Consuming some carbohydrate along with protein after your workout helps fuel muscle growth and replenish glycogen stores for your next workout. Research shows this carbohydrate-protein cobination within thirty minutes of exercise nearly doubles the insulin response, which results in more stored glycogen. The optimal carbohydrate to protein ratio for this effect is 4:1 (four grams of carbohydrate for every one gram of protein). Eating more protein than that, however, has a negative impact because it slows rehydration and glycogen replenishment.

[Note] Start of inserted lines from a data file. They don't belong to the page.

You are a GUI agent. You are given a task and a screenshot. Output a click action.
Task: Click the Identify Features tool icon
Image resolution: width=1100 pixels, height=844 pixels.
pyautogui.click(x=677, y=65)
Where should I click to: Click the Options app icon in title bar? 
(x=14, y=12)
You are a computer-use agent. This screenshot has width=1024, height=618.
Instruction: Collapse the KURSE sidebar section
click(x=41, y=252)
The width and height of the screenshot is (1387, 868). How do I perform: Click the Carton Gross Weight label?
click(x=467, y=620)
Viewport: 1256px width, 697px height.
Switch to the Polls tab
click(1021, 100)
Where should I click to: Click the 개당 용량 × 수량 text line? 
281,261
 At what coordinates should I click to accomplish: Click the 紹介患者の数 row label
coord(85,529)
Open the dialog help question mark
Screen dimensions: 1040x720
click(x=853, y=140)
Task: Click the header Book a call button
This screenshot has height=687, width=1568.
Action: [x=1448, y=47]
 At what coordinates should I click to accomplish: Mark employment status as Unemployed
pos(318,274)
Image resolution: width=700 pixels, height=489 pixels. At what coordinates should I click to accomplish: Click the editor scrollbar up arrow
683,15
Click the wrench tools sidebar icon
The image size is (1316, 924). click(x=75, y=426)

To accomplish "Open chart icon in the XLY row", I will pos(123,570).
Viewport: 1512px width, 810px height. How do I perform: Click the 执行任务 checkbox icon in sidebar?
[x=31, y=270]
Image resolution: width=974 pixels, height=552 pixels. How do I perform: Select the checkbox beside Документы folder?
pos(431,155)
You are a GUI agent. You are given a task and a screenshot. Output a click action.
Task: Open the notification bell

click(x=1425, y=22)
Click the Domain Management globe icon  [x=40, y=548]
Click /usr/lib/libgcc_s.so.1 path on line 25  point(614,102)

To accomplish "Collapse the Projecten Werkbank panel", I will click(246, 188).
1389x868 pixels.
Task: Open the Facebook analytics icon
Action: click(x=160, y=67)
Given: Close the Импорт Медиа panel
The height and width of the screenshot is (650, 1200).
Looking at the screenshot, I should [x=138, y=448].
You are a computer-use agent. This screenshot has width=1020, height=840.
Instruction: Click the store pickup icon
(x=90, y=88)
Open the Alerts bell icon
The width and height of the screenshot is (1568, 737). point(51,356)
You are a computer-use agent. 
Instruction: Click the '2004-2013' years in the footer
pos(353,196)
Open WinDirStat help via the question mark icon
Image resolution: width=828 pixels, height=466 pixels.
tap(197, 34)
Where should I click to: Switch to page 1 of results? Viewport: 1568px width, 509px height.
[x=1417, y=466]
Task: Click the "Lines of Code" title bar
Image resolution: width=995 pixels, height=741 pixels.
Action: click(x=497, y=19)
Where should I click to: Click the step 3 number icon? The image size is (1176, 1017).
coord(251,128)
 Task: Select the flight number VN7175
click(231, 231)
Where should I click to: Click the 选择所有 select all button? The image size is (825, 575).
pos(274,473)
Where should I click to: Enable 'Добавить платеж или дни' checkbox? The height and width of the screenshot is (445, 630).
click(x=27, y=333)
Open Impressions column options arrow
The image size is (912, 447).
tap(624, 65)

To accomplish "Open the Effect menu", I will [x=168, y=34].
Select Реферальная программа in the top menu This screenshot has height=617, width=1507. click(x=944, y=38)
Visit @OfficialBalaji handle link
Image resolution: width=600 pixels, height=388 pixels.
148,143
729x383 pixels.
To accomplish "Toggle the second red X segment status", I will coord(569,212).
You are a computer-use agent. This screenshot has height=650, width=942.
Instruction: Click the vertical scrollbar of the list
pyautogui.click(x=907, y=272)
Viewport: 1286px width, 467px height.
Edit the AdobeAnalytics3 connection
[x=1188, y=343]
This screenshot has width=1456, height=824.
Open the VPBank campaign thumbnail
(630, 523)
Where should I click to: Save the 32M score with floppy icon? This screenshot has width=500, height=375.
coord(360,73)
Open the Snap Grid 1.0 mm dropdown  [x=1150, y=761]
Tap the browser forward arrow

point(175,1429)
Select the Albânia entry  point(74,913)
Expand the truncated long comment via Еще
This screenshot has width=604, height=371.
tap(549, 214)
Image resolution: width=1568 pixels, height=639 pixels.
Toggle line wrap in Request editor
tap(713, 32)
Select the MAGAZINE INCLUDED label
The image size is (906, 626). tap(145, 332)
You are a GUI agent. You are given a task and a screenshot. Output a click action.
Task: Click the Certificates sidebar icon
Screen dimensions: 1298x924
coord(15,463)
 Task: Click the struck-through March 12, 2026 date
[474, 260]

Consult a registered nutritionist, physician or other health care provider for personal nutritional counseling. This information is not intended as a substitute for appropriate medical treatment.

Source

USDA, DRI Tables. Dietary Reference Intakes: Recommended Intakes for Individuals[http://fnic.nal.usda.gov/nal_display/index.php?info_center=4&tax_level=2&tax_subject=256&topic_id=1342http://fnic.nal.usda.gov/nal_display/index.php?info_center=4&tax_level=2&tax_subject=256&topic_id=1342] last accessed Jan, 2011.

Lambert CP, Frank LL, Evans WJ. Macronutrient considerations for the sport of bodybuilding. Sports Med. 2004;34(5):317-27. Review.

Nutrition for Sport and Exercise, 2005, Jacqueline R. Berning, Suzanne Nelson Steen, ISBN 0763737755.